Task set:
A. Reproduce the stretch of the whisky review from "Introduction" through "years of age.", keeping every word and punctuation mark unchanged.
B. According to the whisky review, which Bruichladdich series includes the "10 Year Old Skool"?

Extract provided:
Introduction
I was drawn to this bottle because of Bruichladdich’s ongoing commitment to transparency and local sourcing. The “10 Year Old Skool” is part of their Islay Barley series—something I’ve always found interesting for how clear a sense of place these whiskies can offer. I didn’t expect bold peat or intense cask influence, but rather a closer look at the barley itself and how it comes through at ten years of age.
Nose
Pouring a dram, the colour is a very light gold—virtually straw-like—which set my expectations for a more natural and minimally influenced whisky. Right away, I picked up freshly milled grain and cut hay, like standing on a working farm mid-harvest. There’s a delicate citrus layer—lemon peel and unripe pear—avoiding any sweetness but remaining clean and bright. With a bit more time in the glass, light vanilla and some floral hints emerged, but nothing dominant. It’s an honest, understated nose that stays close to the raw ingredients.

Collected data:
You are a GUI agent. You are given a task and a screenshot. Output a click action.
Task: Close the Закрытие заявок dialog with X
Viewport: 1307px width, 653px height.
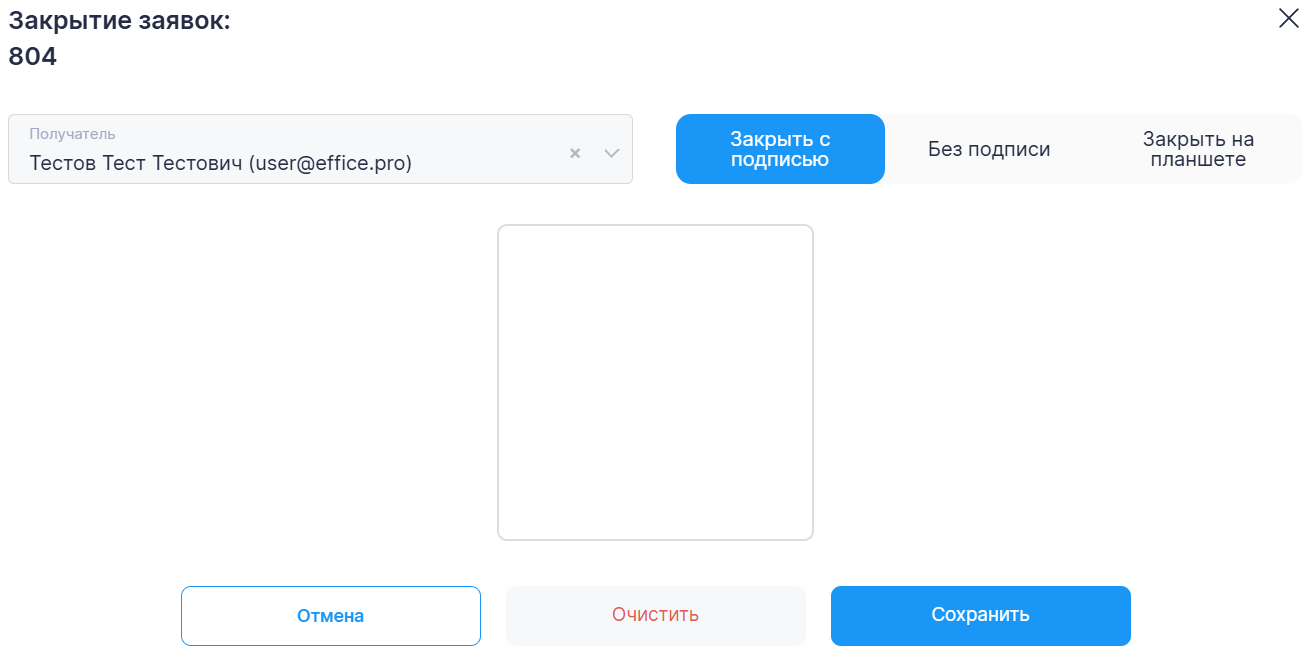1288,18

Answers for the tasks:
A.
Introduction
I was drawn to this bottle because of Bruichladdich’s ongoing commitment to transparency and local sourcing. The “10 Year Old Skool” is part of their Islay Barley series—something I’ve always found interesting for how clear a sense of place these whiskies can offer. I didn’t expect bold peat or intense cask influence, but rather a closer look at the barley itself and how it comes through at ten years of age.

B. The Islay Barley series.